3. "As funções do mecanismo são executadas da seguinte forma: Pelo menos semanalmente OU Periodicamente (na frequência definida na análise de risco direcionada da entidade, realizada de acordo com todos os elementos especificados no Requisito 12.3.1)."
Esta seção indica que essas verificações devem ocorrer pelo menos semanalmente ou no prazo determinado pelo 12.3.1. A amostragem pode ser permitida no que diz respeito a cabeçalhos HTTP e conteúdo de scripts, mas pelo menos semanalmente esses devem ser revisados.

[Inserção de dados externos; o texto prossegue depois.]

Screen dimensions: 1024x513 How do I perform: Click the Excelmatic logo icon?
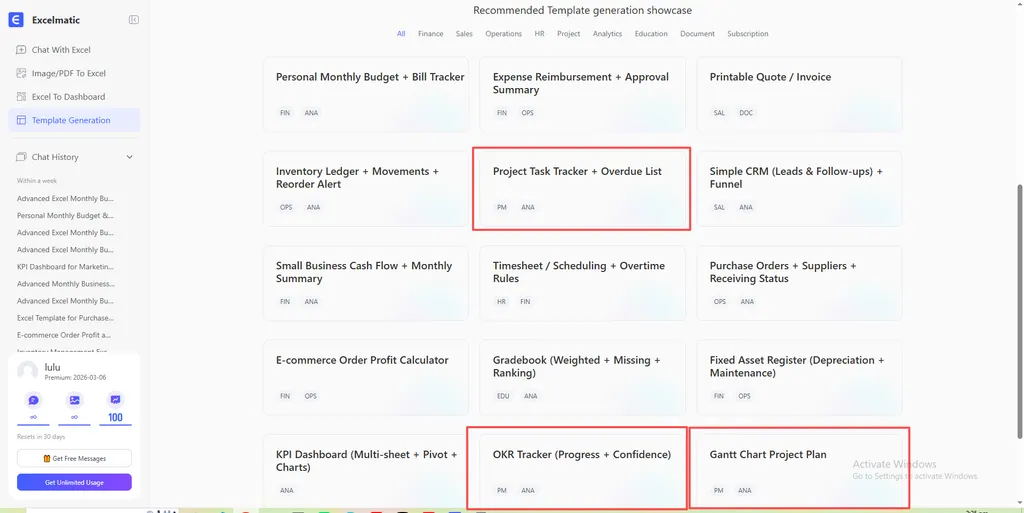(x=15, y=19)
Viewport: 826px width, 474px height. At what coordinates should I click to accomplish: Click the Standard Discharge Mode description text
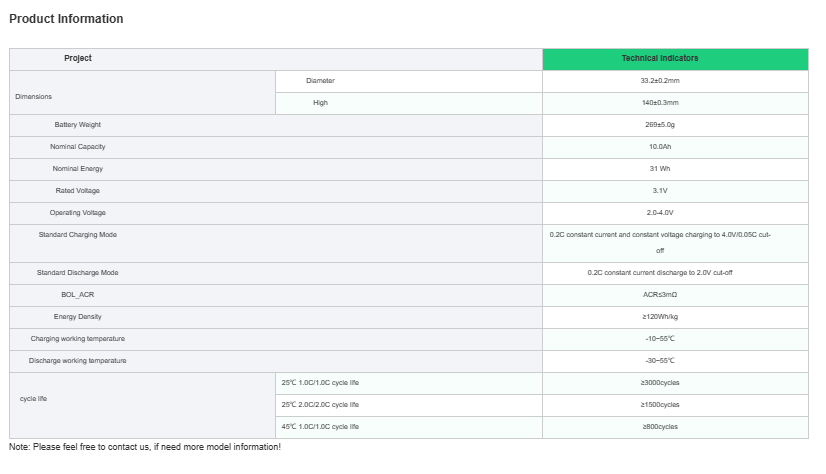[660, 273]
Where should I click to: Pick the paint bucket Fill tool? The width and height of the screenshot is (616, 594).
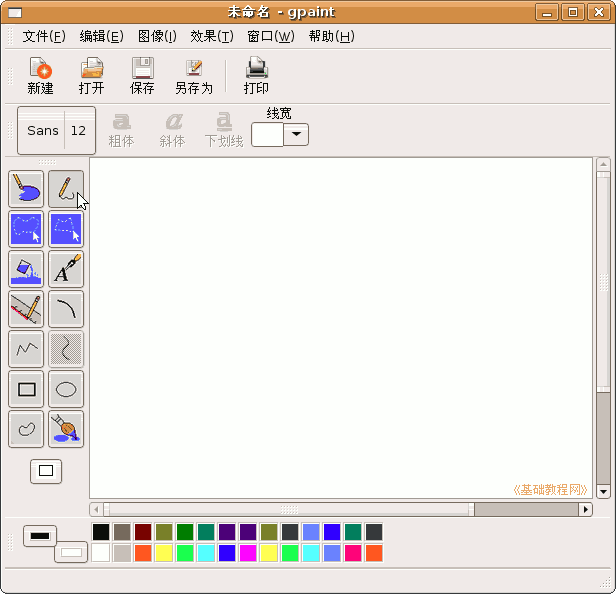[x=26, y=269]
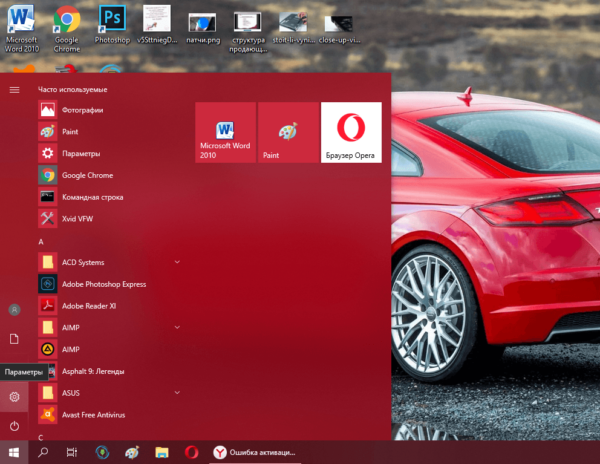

Uma semana é muito tempo; recomenda-se orientar os comerciantes em direção a uma perspectiva de segurança mais proativa.
AOCs e ROCs para Fornecedores
Fornecedores que oferecem soluções de segurança para o 6.4.3 e o 11.6.1 não são TPSP no contexto de pagamentos (Third-Party Service Provider) e não exigem nenhum nível de SAQ, AOC ou ROC sobre seu próprio produto por parte de um QSA. Alguns fornecedores maiores possuem essas certificações para outras partes de seus negócios e, às vezes, listam suas ferramentas relacionadas ao PCI nesses relatórios. Isso não significa necessariamente que essas ferramentas foram testadas ou validadas. O comerciante ainda é o principal responsável por comprovar a conformidade com o PCI DSS. Alguns fornecedores pagam QSAs para revisar suas soluções e publicar whitepapers, mas mesmo isso não garante totalmente a conformidade para comerciantes individuais.
Aplicações web renderizadas no servidor vs. single-page applications:
Aplicações renderizadas no servidor tradicionais carregam uma nova página do servidor toda vez que você clica em um elemento. Por exemplo: um portal de internet banking onde cada clique (por exemplo, verificar saldo) recarrega uma página completamente nova dos servidores do banco.

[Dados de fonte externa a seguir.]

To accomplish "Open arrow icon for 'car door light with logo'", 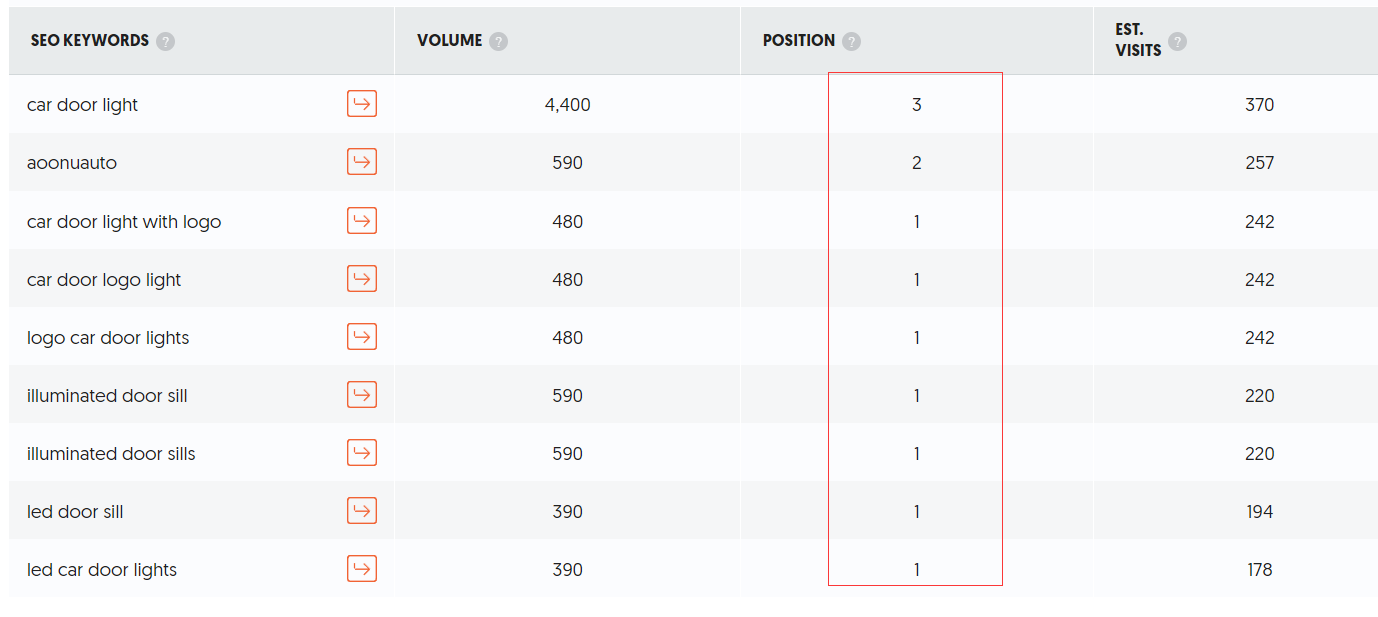I will click(x=362, y=220).
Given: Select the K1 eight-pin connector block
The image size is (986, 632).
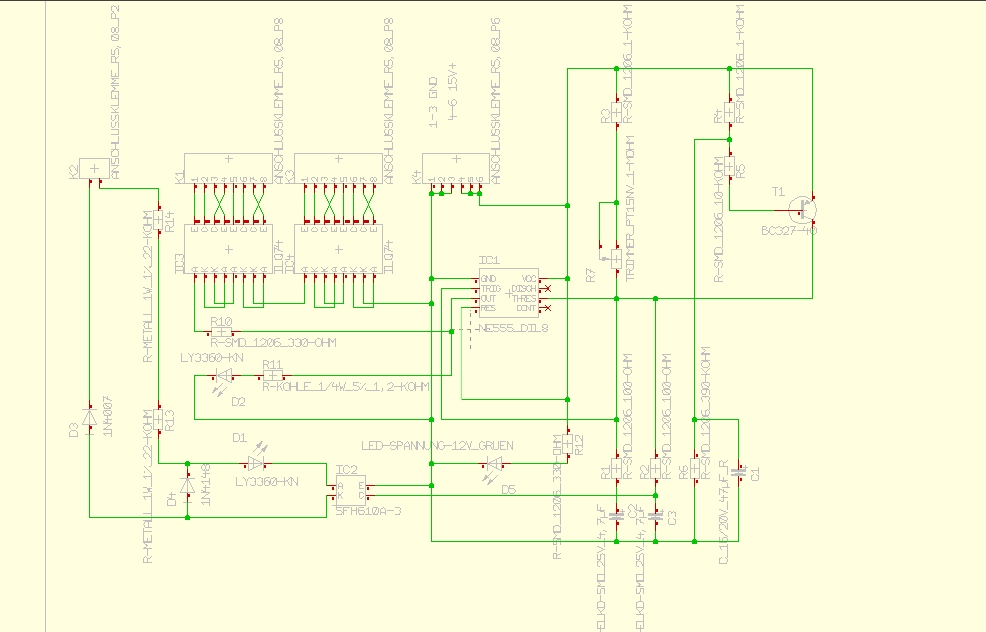Looking at the screenshot, I should 228,169.
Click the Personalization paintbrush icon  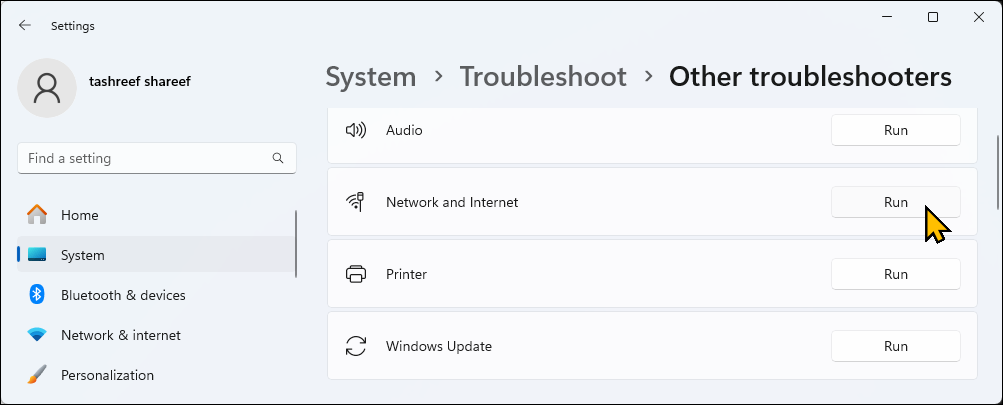(37, 375)
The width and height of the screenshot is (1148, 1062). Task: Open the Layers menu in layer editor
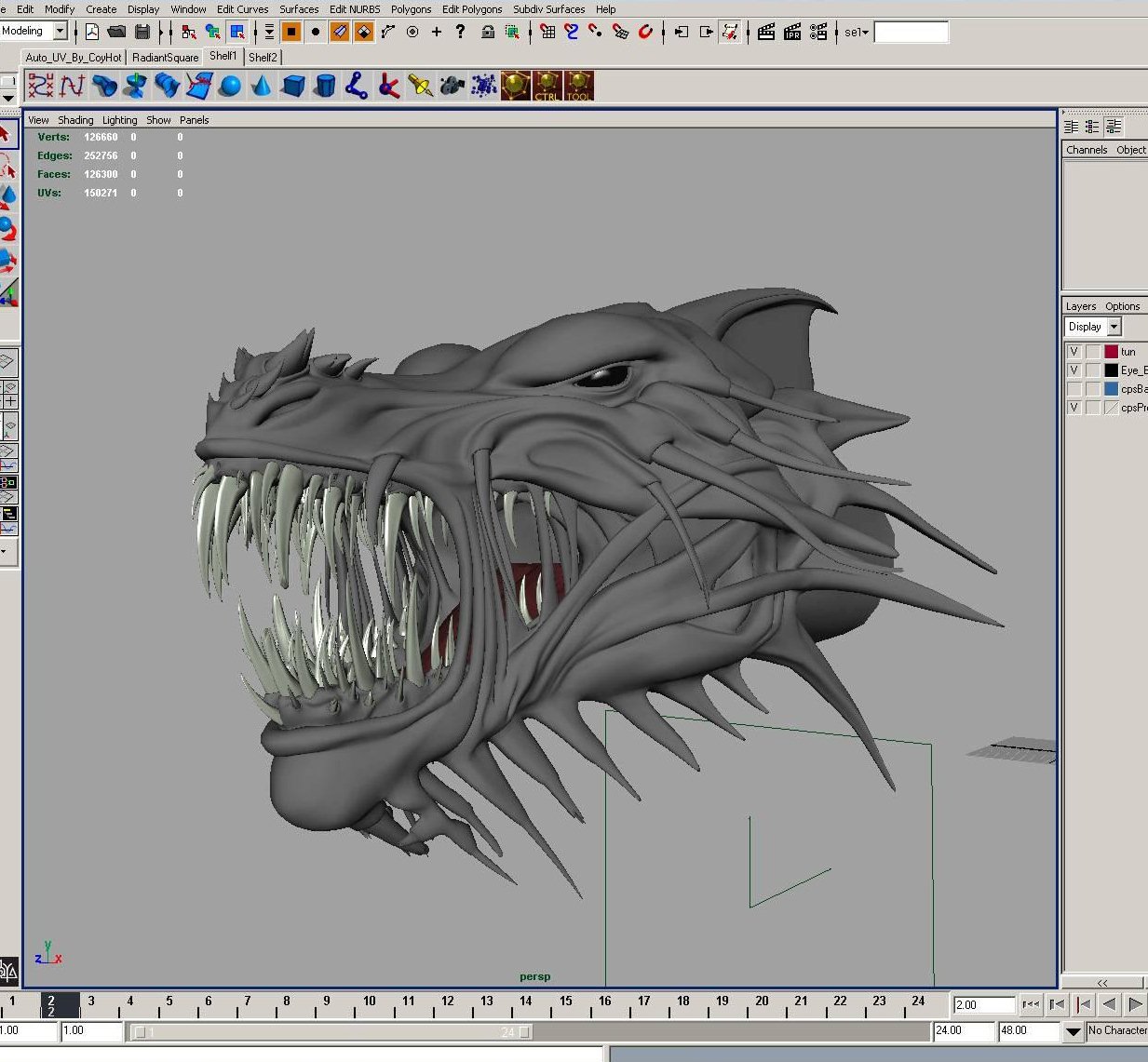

Single-page applications (SPAs), por outro lado, carregam uma vez e dependem de JavaScript para atualizar o conteúdo dinamicamente. Por exemplo: um checkout de e-commerce construído em React onde a página nunca recarrega completamente; em vez disso, formulários, detalhes de produtos e campos de pagamento são atualizados dinamicamente no navegador. Houve um crescimento das single-page applications à medida que mais sites são construídos com frameworks de desenvolvimento web como React, Angular e Vue.